Photo 12/17 | Sound Logic Polk Audio System Installing Amp | Fortunately for us, the seats were already out of the truck from the carpet upgrade, so we had easy access to a mounting point behind the passenger seat. After marking and drilling out holes, the amp was screwed in place.
Photo 13/17 | Sound Logic Polk Audio System Braiding Speaker Wires | Speaker output wires were run up through a slit in the carpet, braided, and stripped before tightening them into the amp's outputs with a small hex key.
Photo 14/17 | Sound Logic Polk Audio System Connected Amp | With all the wires connected, the amp fit perfectly behind the passenger seat. After turning on the ignition to make sure it was getting power, we moved on to the subwoofer.

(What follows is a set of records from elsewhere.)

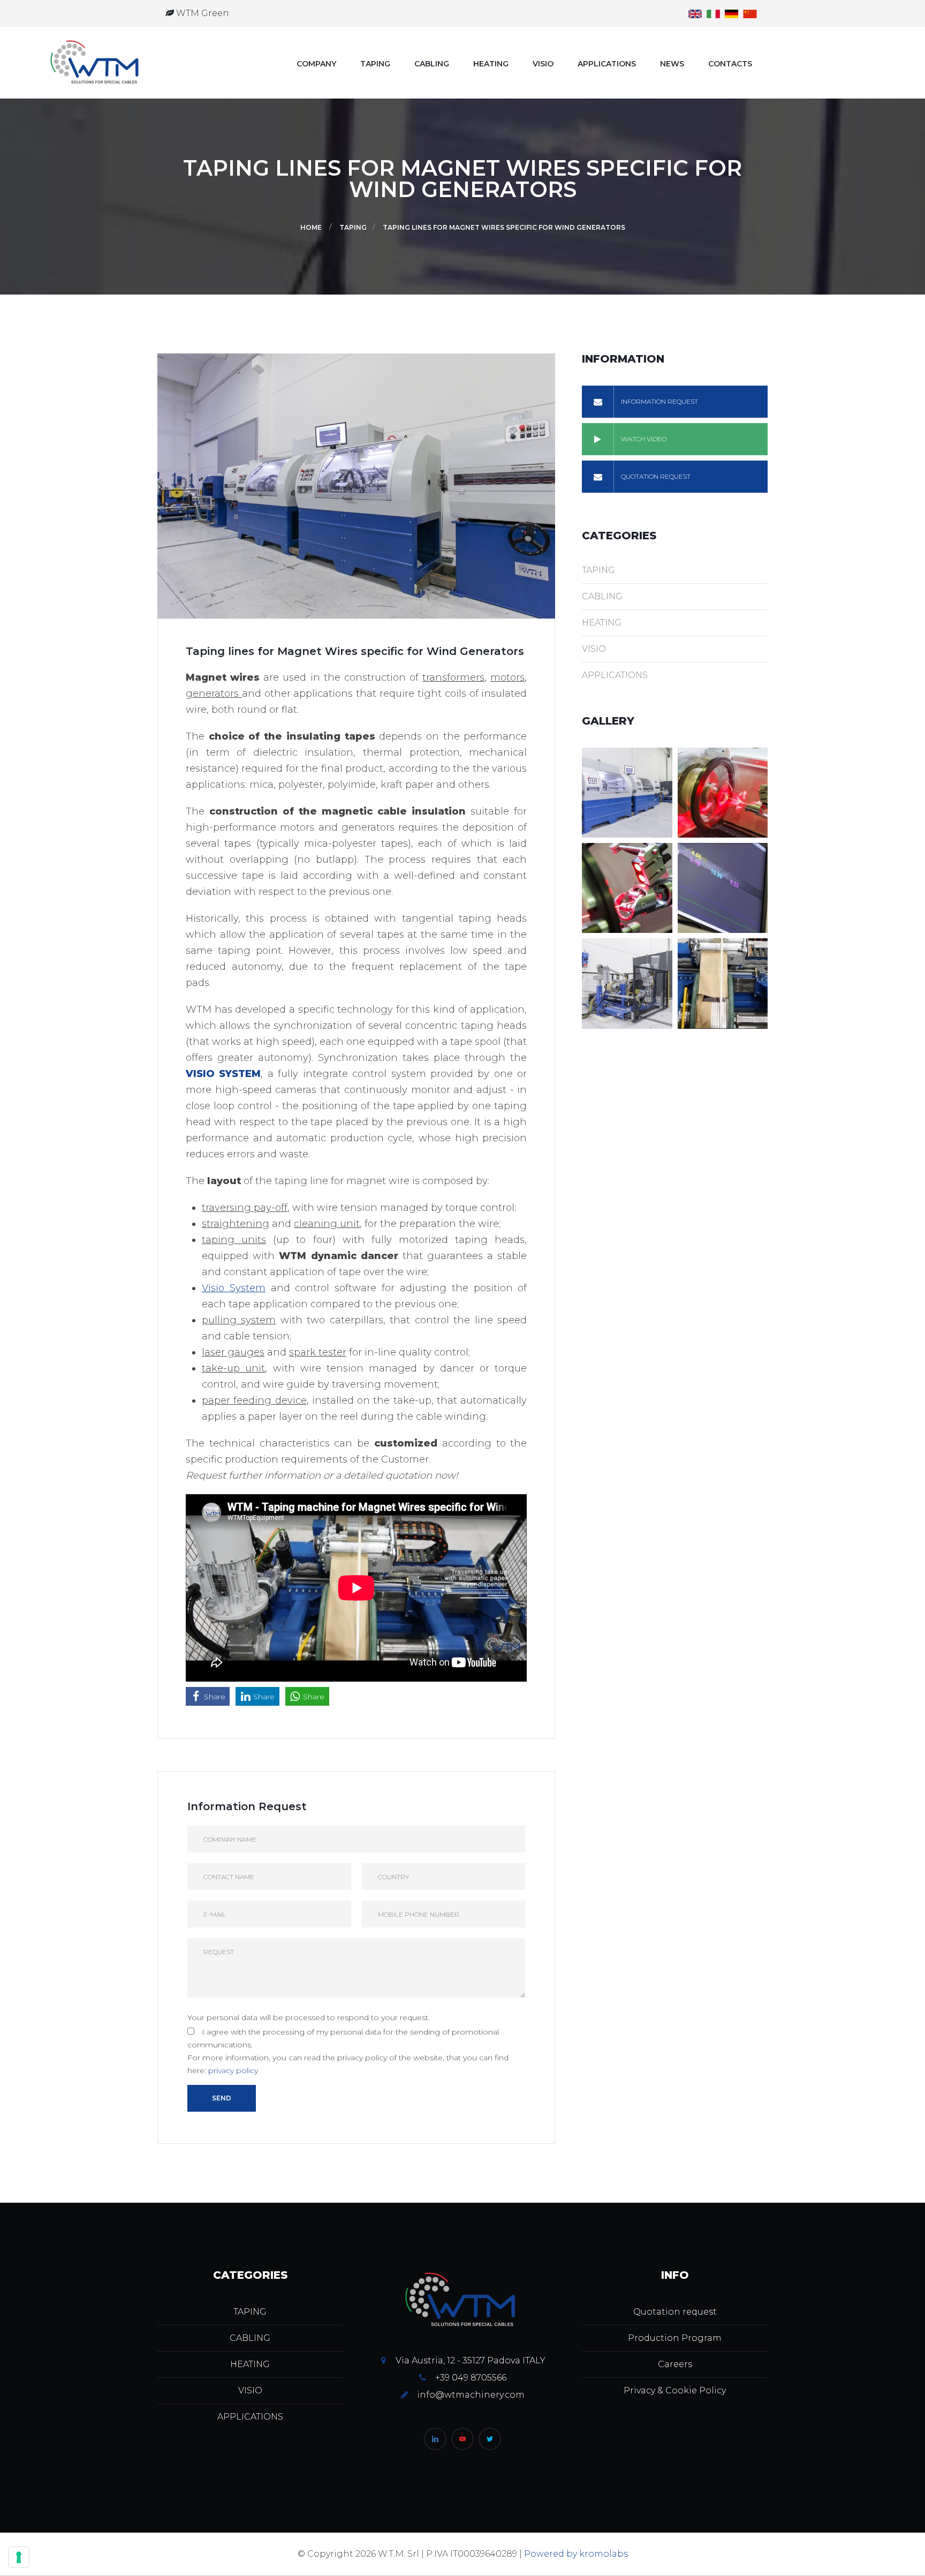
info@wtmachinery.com (471, 2395)
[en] (695, 13)
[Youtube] (462, 2439)
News (672, 64)
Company (316, 64)
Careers (675, 2364)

Photo 15/17 | Sound Logic Polk Audio System Mounting Sub | Mounting a sub box inside a standard cab truck can be tricky due to limited space. Initially we considered mounting the 10-inch DXi woofer in this MDF box in place of the center bench seat, but it looked awkward and made the sound muddy.
Photo 16/17 | Sound Logic Polk Audio System Custom Subwoofer Box | After a little head-scratching, Audio Innovations owner Joe Provenzano ended up custom-fabricating a box that fit seamlessly inside the center bench seat's foam cushion with the subwoofer facing downward. Not only does it look completely stealthy, it gives the system a healthy dose of thump.
Photo 17/17 | Sound Logic Polk Audio System Head Unit | Here's the head unit we chose to feed our new Polk Audio system, a 6.1-inch touchscreen Pioneer AVIC-D3. With the new head unit, 500-watt amp, four two-way speakers, and a custom-mounted 10-inch sub, our project Silverado sounds truly incredible. The new sound system has crisp highs, thunderous lows, and plenty of power to shake our standard cab Chevy all day long. What more could you ask for?